If Occupy Miami protesters are angry about out-of-control banks taking and mismanaging money from the public coffers, then perhaps they should move their protest to the parking lot of U.S. Century Bank's headquarters out in Doral. The bank received $50.2 million in TARP assets in 2009, but ProPublica reports that it now sits on the brink of collapse, thanks in large part to insider loans it made to its own directors and officers -- that many used to gamble on speculative real estate deals. It's basically the perfect example of the one percent run amok in Miami.
In 2009, U.S. Century, a bank that has only existed since 2002, was awarded $50.2 from the Trouble Assets Relief Program. That's more than any other bank in Florida.
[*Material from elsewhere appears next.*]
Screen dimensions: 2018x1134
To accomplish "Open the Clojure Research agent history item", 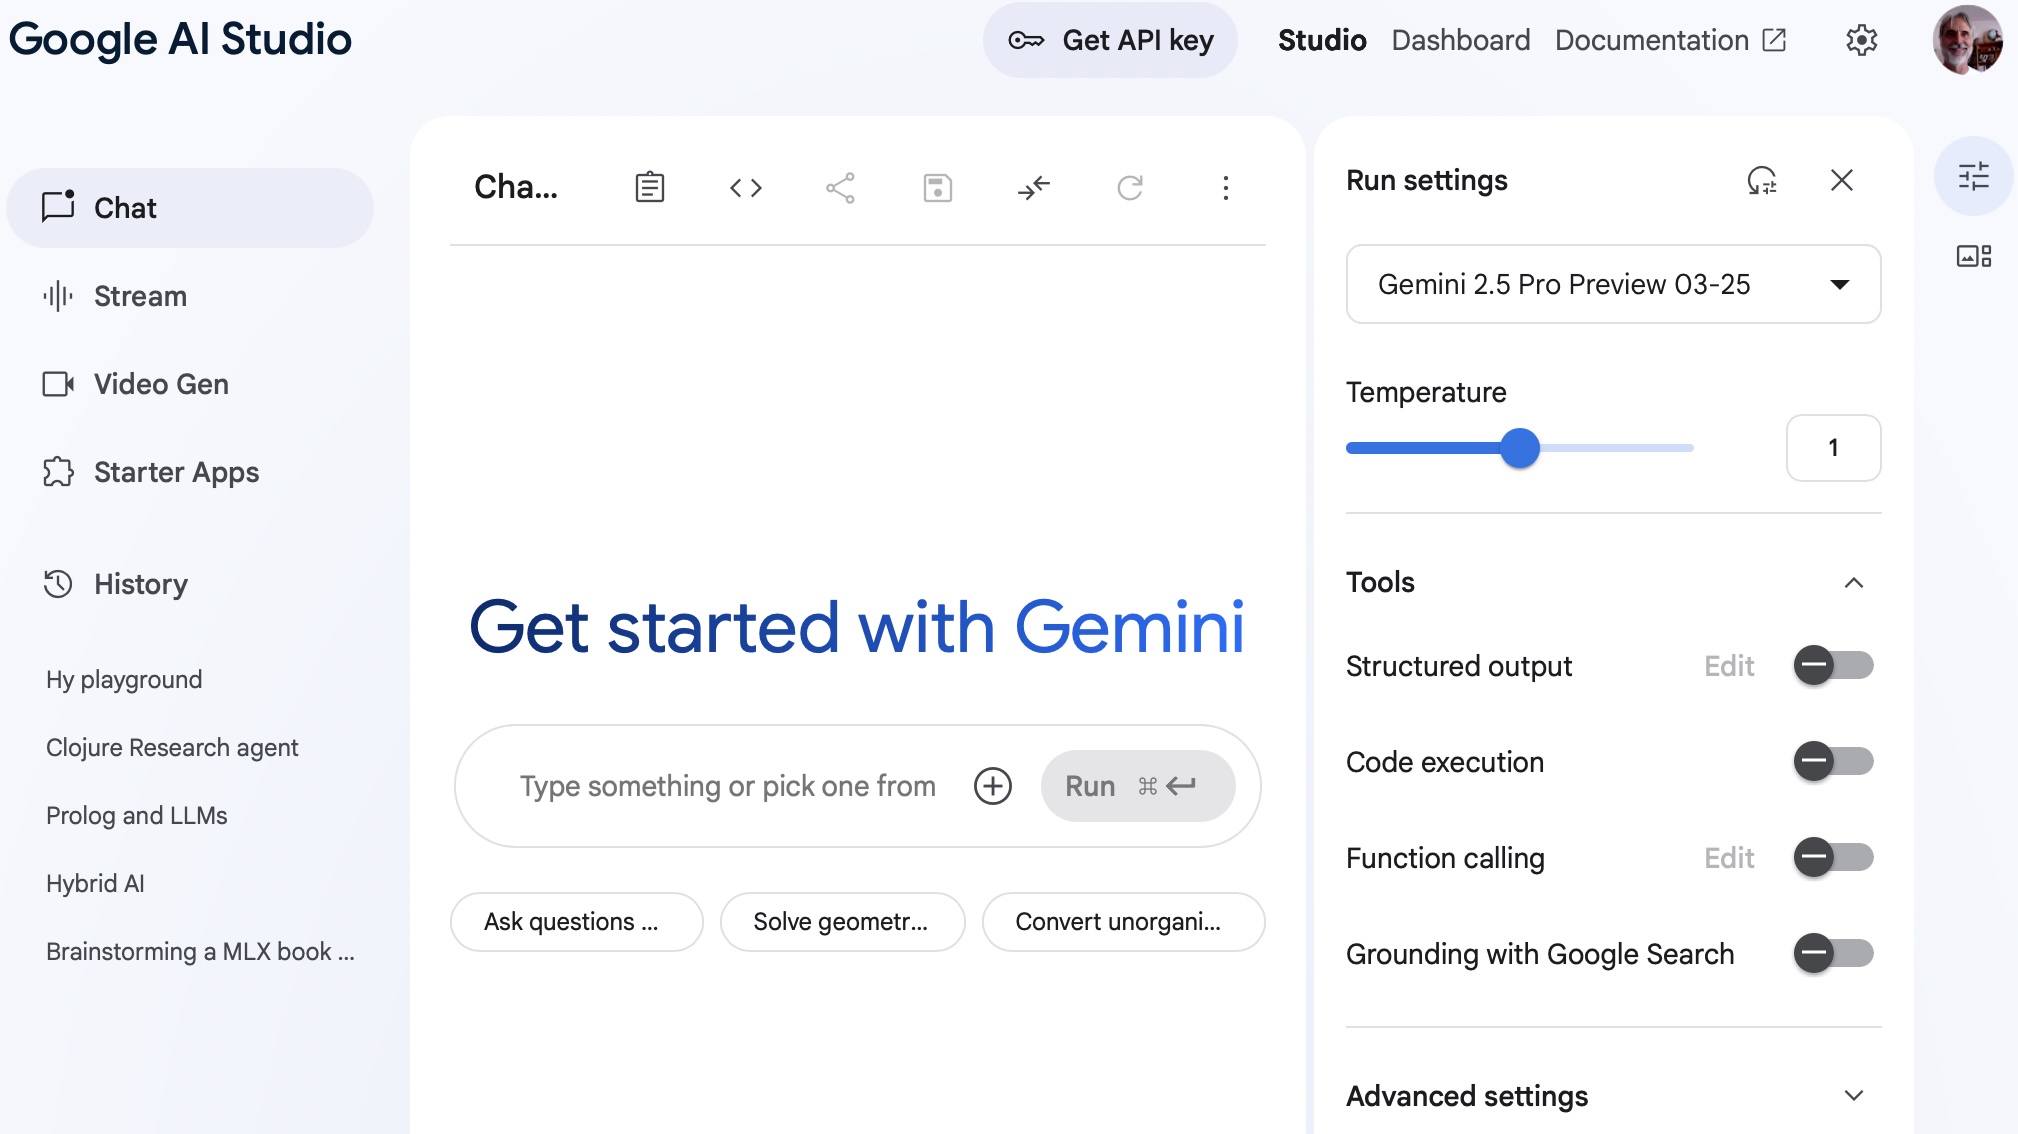I will pyautogui.click(x=172, y=747).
That money was part of a program to support healthy banks, but ProPublica says that at the time U.S. Century was far from healthy.
Pulitizer-prize winner (and Miami New Times alum), Jake Bernstein writes over at ProPublica:
The rise and fall of U.S. Century, while certainly more extreme than most banks, exemplifies the fast-and-loose banking culture that led to the financial crisis, which continues to drag down the global economy. It also epitomizes both the failure to regulate the banking sector during the pre-crisis boom years and the slipshod approach to the bailout that followed the bust. Above all, it's about losers and winners. The losers are taxpayers and local residents grappling with the ill effects of suburban sprawl. The winners appear to be a group of wealthy and politically connected businessmen who created a bank that served as their own corporate ATM, funneling tens of millions of dollars to ventures in which they had a stake.The bank was finally hit by a massive consent order by the Federal Deposit Insurance Corp. after regulators wised up to the actual unhealthiness of the bank.
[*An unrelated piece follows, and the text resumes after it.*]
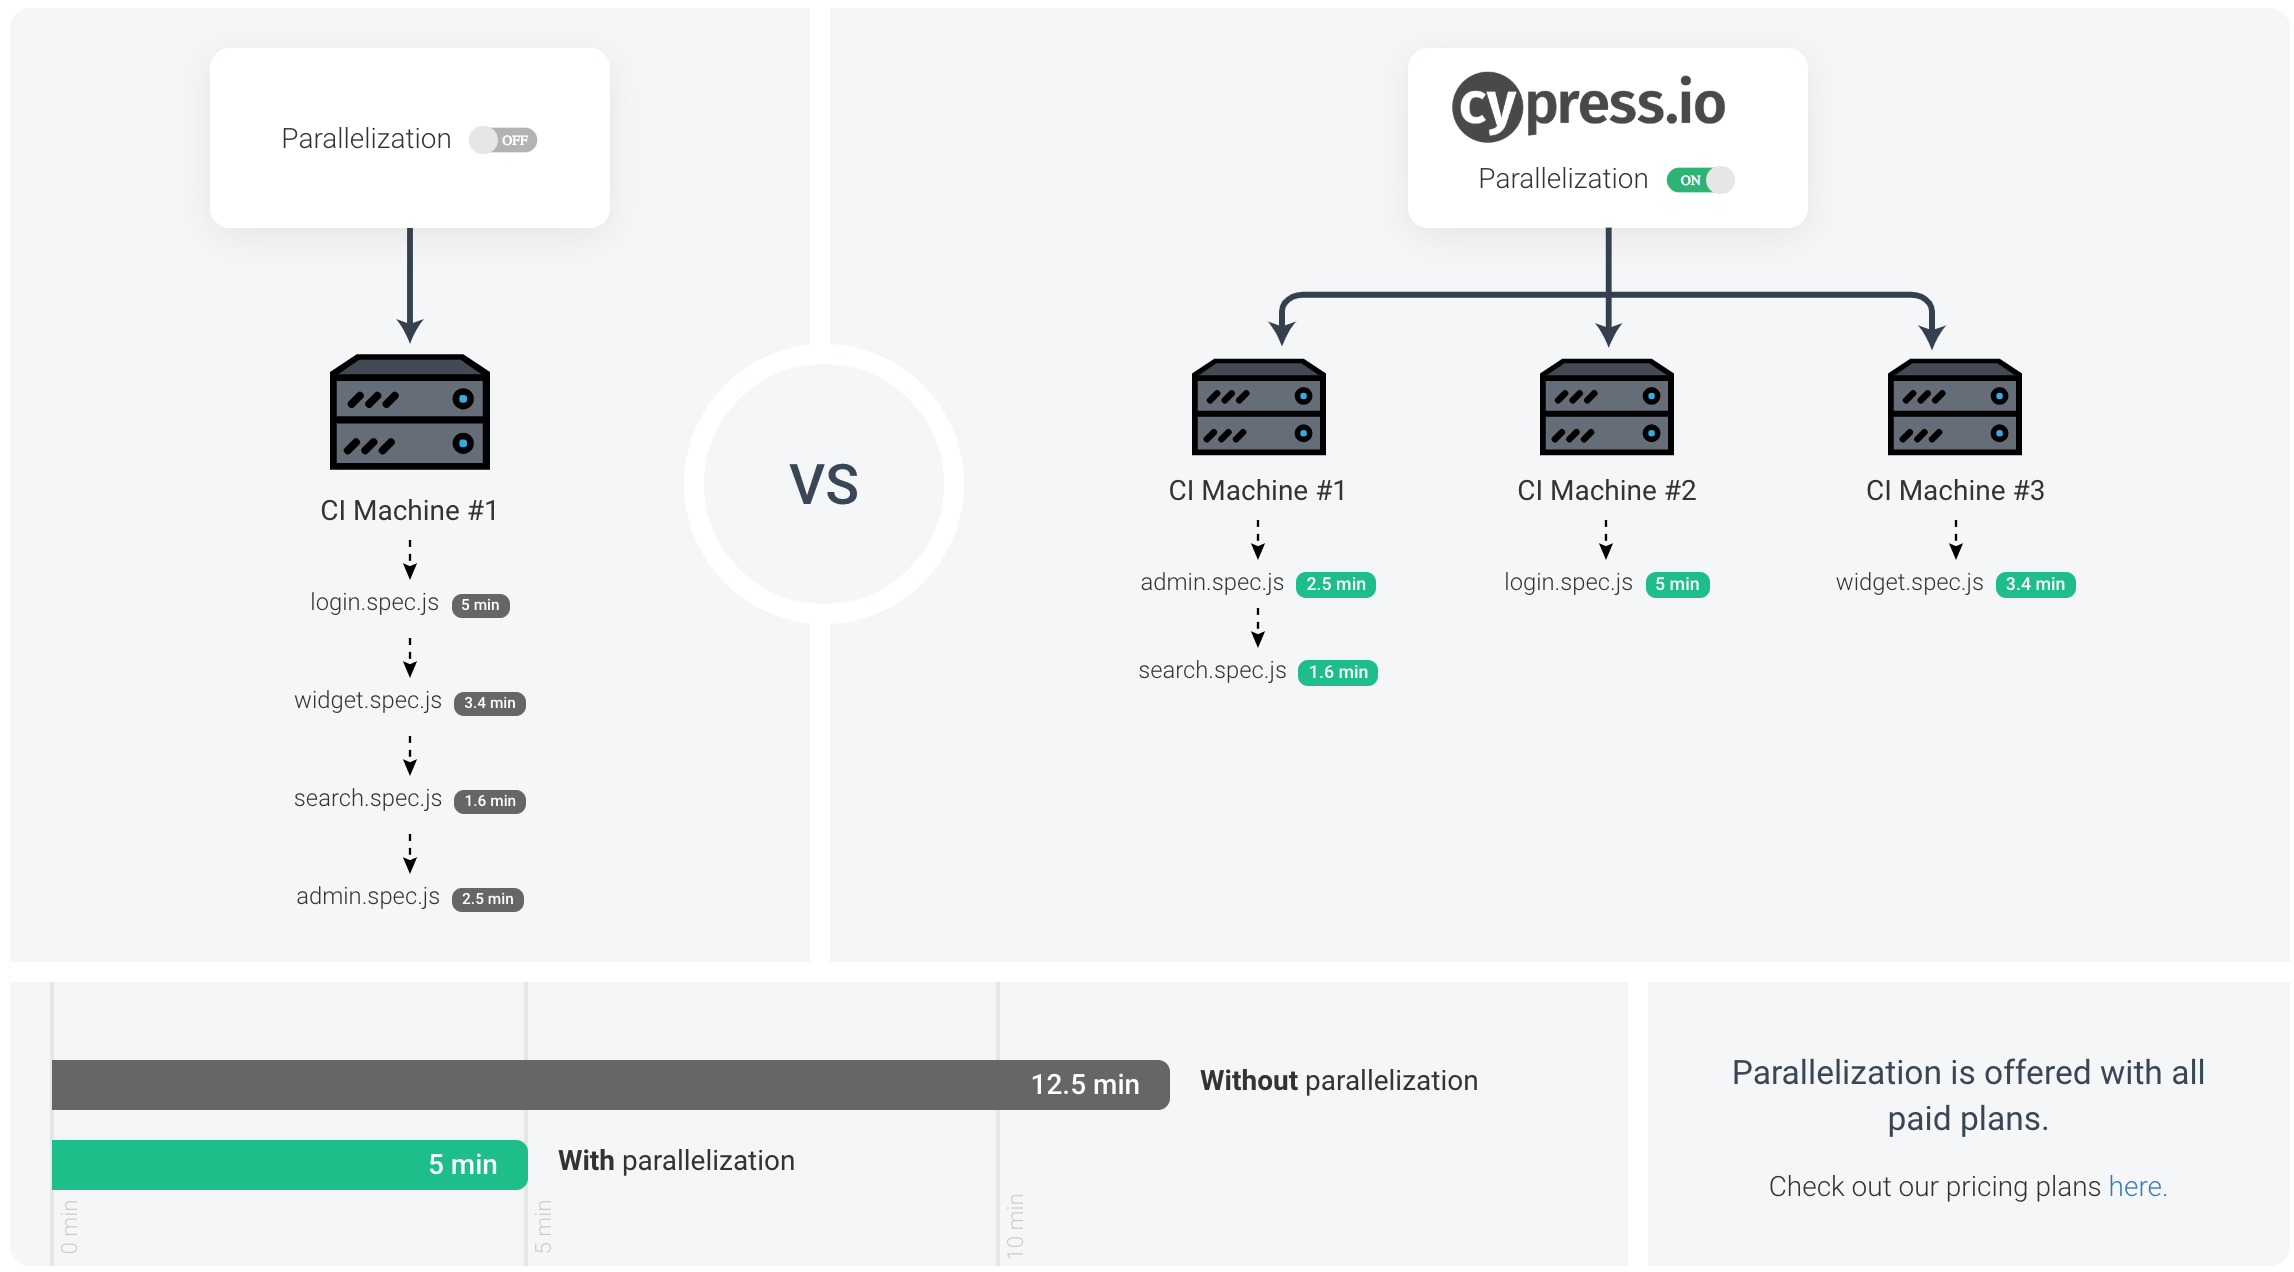Open the pricing plans 'here' link

[x=2135, y=1186]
Mostly that banks woes were a result of those "insider loans" made to bank officers and members of the board of directors.
News of the insider loans are nothing new. In 2009, New Times reported that the bank had "more outstanding insider loans than any other banking institution in Florida."
Many of those loans were then used to fuel development deals, many which were located in the western area of the county Several people connected to Century, unsurprisingly, have been advocated of pushing back the urban development line. Problem was, like so many real estate deals in South Florida in the past decade, those plans ended up a bust.
So forget Wall Street;if you're looking for a tale of banker's bad business and greed you don't have to look much further than 2301 NW 87th Avenue in Doral.